Robert Mugabe
Zimbabwe President Robert Mugabe is sworn in during his inauguration as President, in Harare on Aug. 22, 2013. Reuters/Philimon Bulawayo

Officials in Zimbabwe are planning a weekend of festivities to celebrate the 90th birthday of President Robert Mugabe – no mean feat in a country with an average life expectancy in the 50-year range – but not everyone is up for the party.

The Independent of Britain reported that the president’s party last year cost more than $600,000 and included a cake weighing 196 pounds, and this year’s bash is rumored to be even more extravagant.

Zimbabwe’s gross domestic product per capita is a little over $700, according to the World Bank.

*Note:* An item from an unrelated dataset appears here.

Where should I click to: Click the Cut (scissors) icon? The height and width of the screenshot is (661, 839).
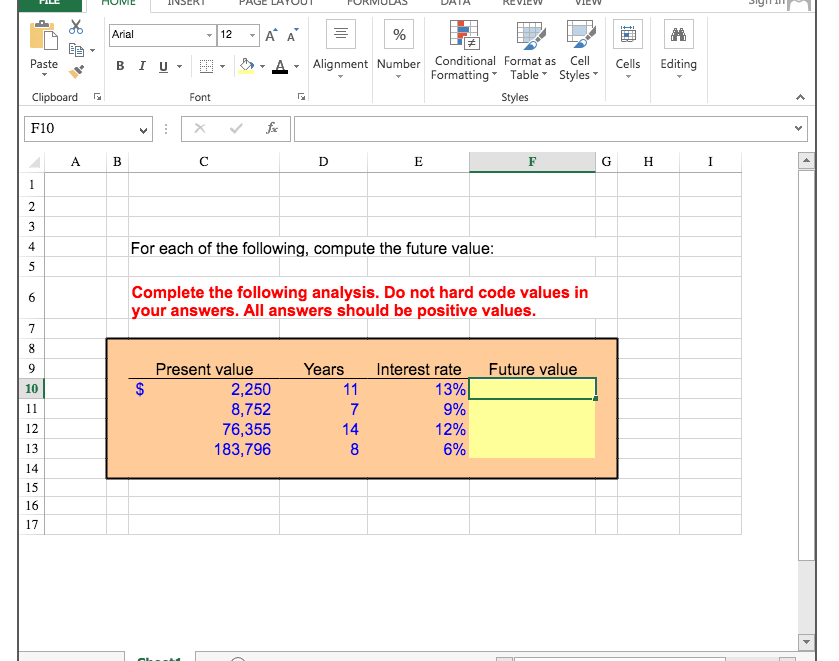pyautogui.click(x=75, y=27)
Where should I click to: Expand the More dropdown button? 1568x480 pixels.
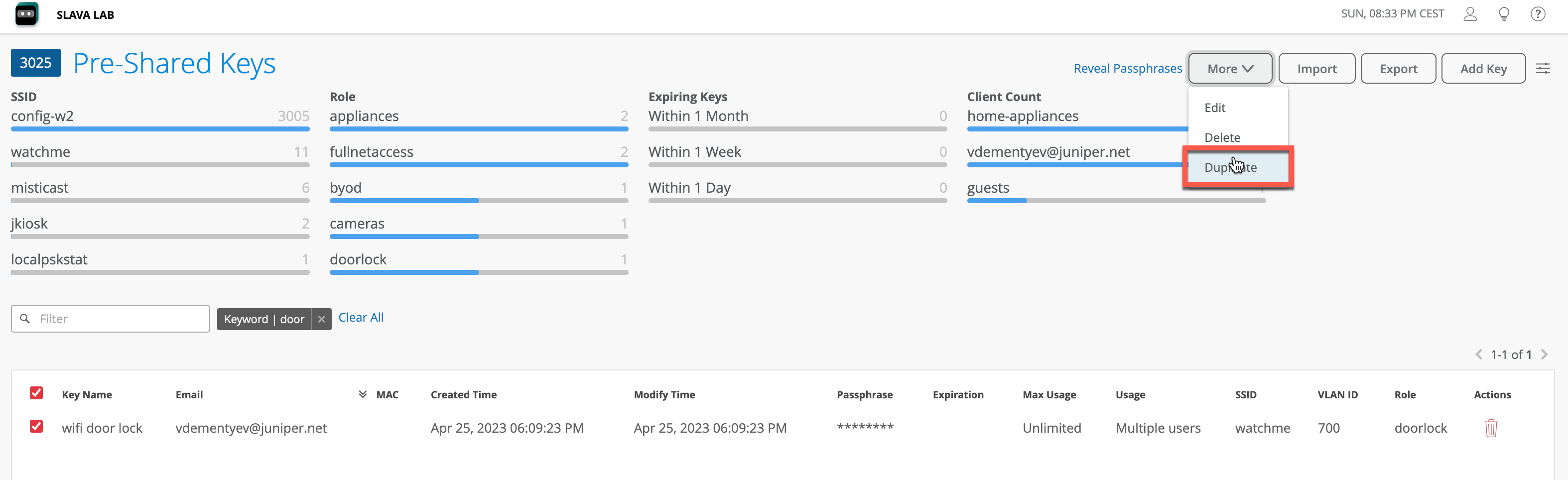click(1230, 68)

Mugabe was born in 1924 and went to college in South Africa and later became a teacher in Ghana. Between 1964 and 1974 he was a political prisoner in what was then white-ruled Rhodesia. In 1980, after leading a guerrilla war, he became the first head of state of the newly renamed Zimbabwe.

He’s now going on 34 years in the post, which makes him one of the three longest-serving state leaders in Africa, according to this chart in the Economist. He is just one year shy of Teodoro Obiang Nguema from Equatorial Guinea and Angola’s José Eduardo dos Santos.

BBC News compiled a trove of advice on how a few ways he made this happen. Exercise, for instance, is important.

“In prison we had no equipment, we just had ourselves and that’s what I still do today,” he said.

Besides his workout choices, Mugabe credits his predilection for traditional food and love of cricket for his ability to stay healthy enough to father a child at age 73, among other things.

Good fashion and music sense is also a bonus: Mugabe reportedly prefers Jimmy Cliff to Bob Marley, but the politician has a few preferences that are even less popular.

“There is nothing to celebrate about his birthday or his legacy,” Dewa Mavhinga, a Zimbabwe researcher at Human Rights Watch, told The Guardian. “His human rights record is one that no one can honestly admire.”

It’s a reasonable judgment for a man who once said publicly that gay rights were “not worthy of discussion,” called himself “the Hitler of the time” and said he was better than Jesus, as reported in The Independent.

And this year’s state birthday may not be the last. Though experts, economists and the people of Zimbabwe worry about what will happen when Mugabe no longer rules, he doesn’t seem to worry.

“Only God, who appointed me, will remove me,” he said, according to The Telegraph.